== Objective ==
Copy the entries word for word, from the line containing "You are a computer-use agent. Screen" through the line containing "[x=1738, y=502]", with both of those lines included. Leave the pictures out of your copy.

== Data shown ==

---*---

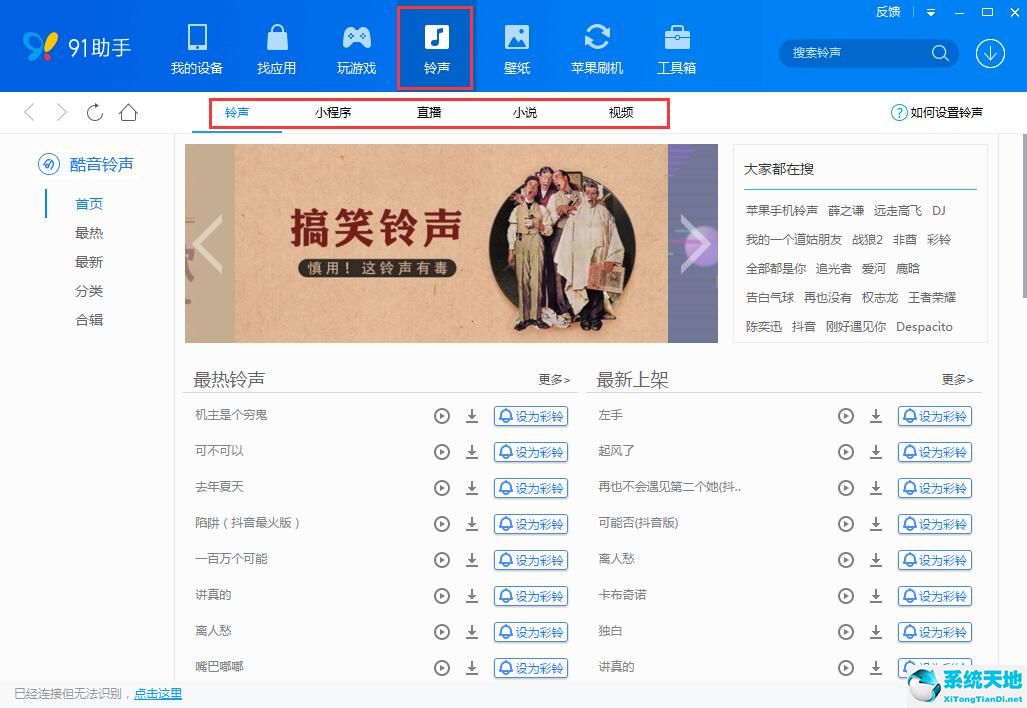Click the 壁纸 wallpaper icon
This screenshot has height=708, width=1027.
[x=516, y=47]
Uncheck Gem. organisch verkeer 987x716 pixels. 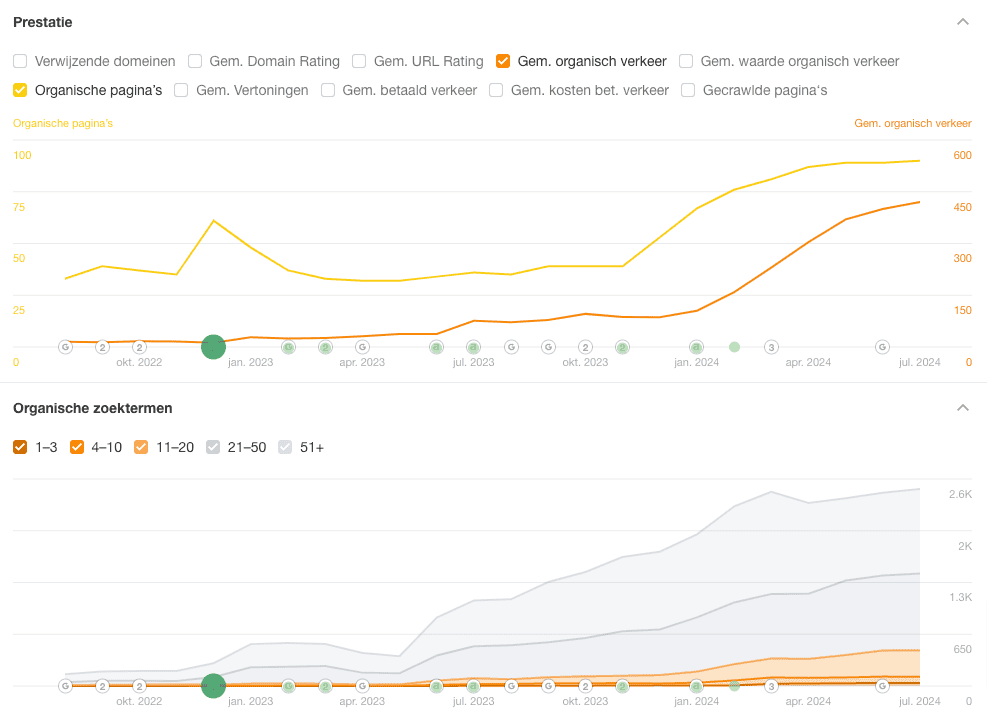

---*---

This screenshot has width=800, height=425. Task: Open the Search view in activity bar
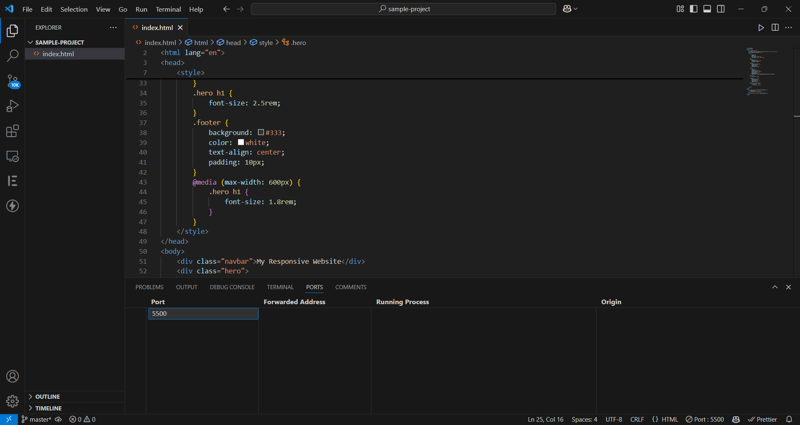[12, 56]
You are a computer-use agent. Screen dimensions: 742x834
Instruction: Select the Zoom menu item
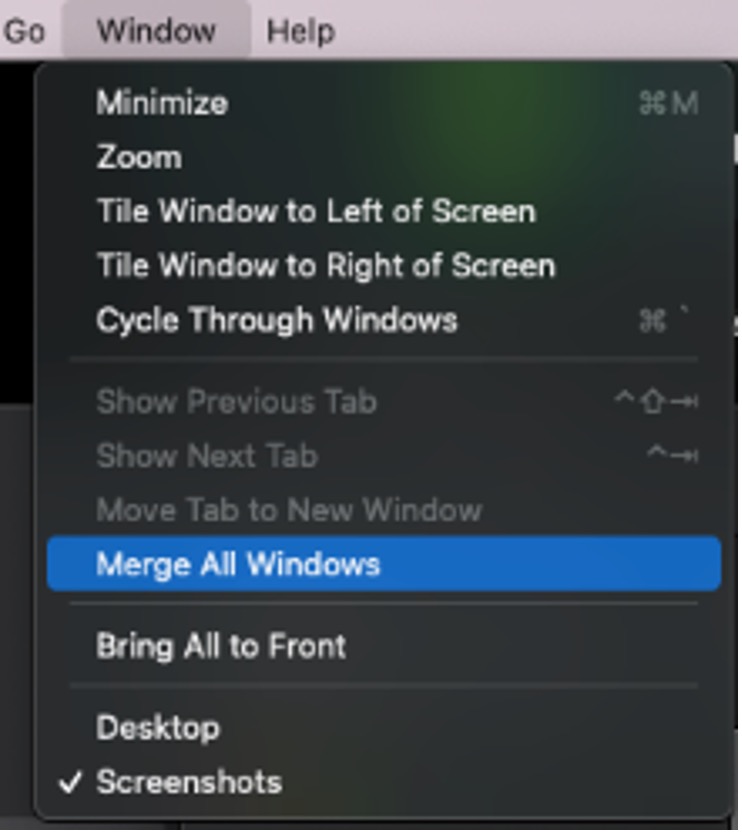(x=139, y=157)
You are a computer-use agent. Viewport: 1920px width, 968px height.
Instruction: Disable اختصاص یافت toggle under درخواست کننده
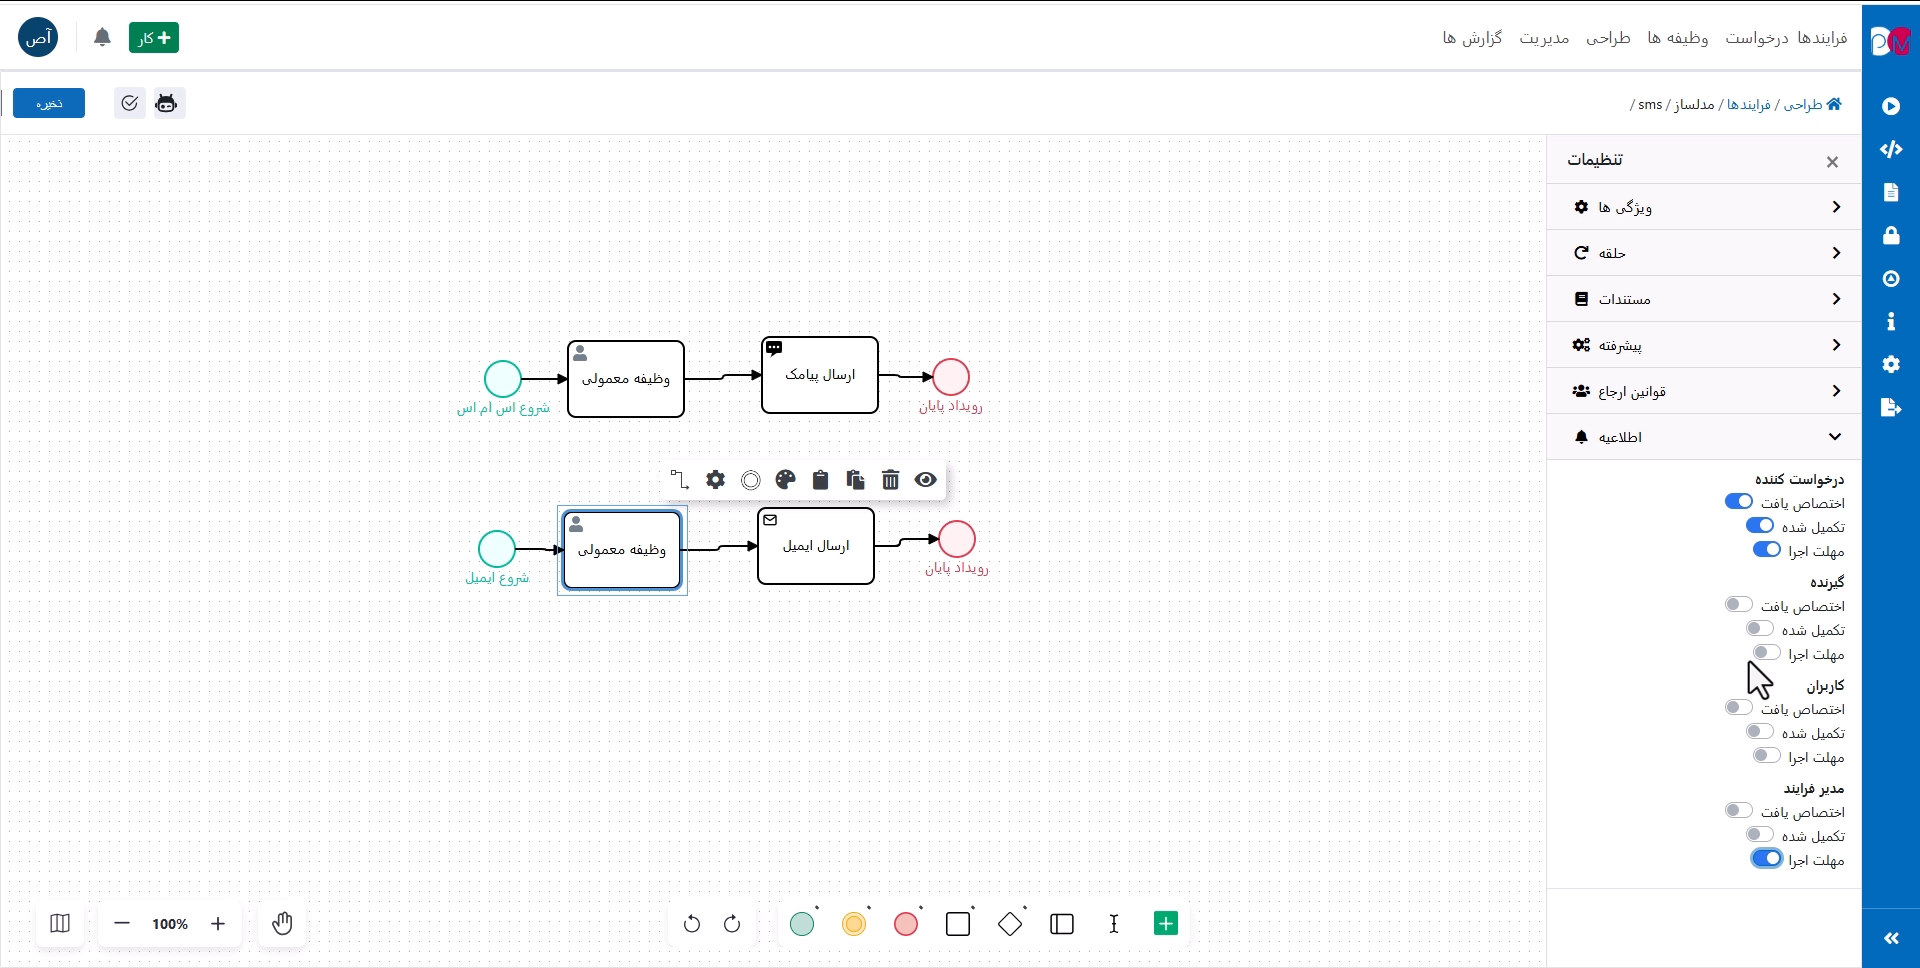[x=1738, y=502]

---*---

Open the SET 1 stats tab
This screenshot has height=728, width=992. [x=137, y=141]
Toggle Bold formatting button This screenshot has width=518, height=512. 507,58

---*---

== Correct answer ==
You are a computer-use agent. Screen dimensions: 742x834
Instruction: Select the Zoom menu item
(x=139, y=157)
You are a computer-use agent. Viewport: 1920px width, 968px height.
Instruction: Disable اختصاص یافت toggle under درخواست کننده
[x=1738, y=502]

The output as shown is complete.